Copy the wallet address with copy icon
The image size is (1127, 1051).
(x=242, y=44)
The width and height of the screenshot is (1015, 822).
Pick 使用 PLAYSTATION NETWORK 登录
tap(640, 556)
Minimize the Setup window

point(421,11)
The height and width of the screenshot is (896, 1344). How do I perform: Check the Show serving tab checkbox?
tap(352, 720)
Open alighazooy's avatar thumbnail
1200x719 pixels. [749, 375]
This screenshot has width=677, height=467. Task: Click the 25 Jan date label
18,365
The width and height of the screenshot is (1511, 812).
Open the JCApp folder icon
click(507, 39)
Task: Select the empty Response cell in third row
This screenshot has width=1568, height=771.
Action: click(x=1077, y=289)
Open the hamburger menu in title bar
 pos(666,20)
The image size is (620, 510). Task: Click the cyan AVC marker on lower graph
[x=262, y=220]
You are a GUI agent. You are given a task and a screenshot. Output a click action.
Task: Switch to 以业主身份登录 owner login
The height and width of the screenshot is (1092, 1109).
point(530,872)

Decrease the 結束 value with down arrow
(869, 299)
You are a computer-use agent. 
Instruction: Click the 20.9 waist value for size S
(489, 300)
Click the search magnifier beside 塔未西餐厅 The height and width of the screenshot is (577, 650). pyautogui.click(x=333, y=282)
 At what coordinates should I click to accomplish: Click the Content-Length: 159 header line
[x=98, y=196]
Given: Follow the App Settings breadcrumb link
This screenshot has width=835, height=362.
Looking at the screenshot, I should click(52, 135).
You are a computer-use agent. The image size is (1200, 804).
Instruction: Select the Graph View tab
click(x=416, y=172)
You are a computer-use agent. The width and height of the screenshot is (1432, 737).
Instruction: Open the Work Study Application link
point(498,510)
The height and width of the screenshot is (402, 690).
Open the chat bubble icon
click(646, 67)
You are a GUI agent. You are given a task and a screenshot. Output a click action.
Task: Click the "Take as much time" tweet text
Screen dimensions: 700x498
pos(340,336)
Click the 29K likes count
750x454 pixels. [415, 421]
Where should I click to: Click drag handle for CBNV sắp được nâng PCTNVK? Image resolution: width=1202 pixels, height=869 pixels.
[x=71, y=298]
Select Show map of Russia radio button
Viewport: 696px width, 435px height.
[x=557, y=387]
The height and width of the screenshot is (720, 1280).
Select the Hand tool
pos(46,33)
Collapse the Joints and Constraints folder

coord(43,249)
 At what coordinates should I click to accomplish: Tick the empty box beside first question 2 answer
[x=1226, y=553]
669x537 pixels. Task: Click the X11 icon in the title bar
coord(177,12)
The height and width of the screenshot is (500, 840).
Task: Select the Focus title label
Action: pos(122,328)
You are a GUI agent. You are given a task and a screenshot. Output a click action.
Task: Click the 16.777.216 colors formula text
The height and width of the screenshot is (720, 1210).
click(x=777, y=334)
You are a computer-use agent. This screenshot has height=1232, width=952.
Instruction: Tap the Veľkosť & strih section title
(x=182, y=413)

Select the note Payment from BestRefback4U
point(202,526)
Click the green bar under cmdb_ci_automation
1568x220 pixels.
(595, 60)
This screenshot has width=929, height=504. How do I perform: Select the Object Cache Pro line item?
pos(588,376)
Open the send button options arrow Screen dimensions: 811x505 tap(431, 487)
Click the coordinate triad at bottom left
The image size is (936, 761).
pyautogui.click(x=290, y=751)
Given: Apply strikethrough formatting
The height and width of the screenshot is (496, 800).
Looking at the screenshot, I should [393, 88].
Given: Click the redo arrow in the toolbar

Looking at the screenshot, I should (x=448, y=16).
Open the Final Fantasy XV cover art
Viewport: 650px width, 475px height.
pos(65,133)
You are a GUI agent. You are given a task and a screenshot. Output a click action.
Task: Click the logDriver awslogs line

◇ ◇ ◇ ◇ ◇

Copy down each line in the entries that has the word "text".

**Task response:**
Task: Click the "Take as much time" tweet text
Task: Click the 16.777.216 colors formula text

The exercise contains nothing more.